▶ Your instructions
Lines outside the range are not wanted. Give again exactly the lines between the line holding "You are a GUI" and the line holding "1414x768 pixels.", inclusive, from the listing below.
(Given records begins)
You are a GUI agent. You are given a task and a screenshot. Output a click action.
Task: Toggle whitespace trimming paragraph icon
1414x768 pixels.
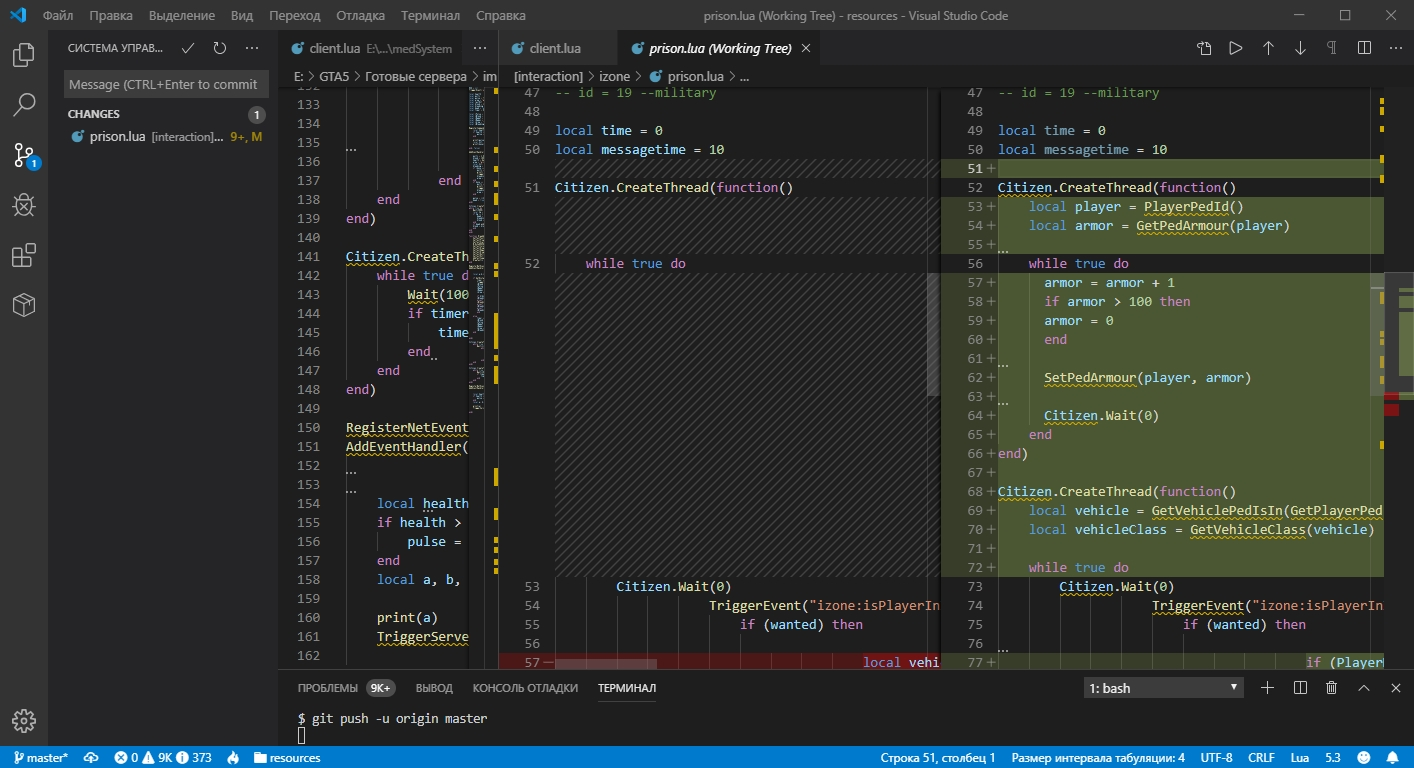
(Given records ends)
(Given records begins)
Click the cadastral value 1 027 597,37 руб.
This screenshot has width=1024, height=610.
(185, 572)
(Given records ends)
▶ Your response
You are a GUI agent. You are given a task and a screenshot. Output a click action.
Task: Toggle whitespace trimming paragraph icon
1414x768 pixels.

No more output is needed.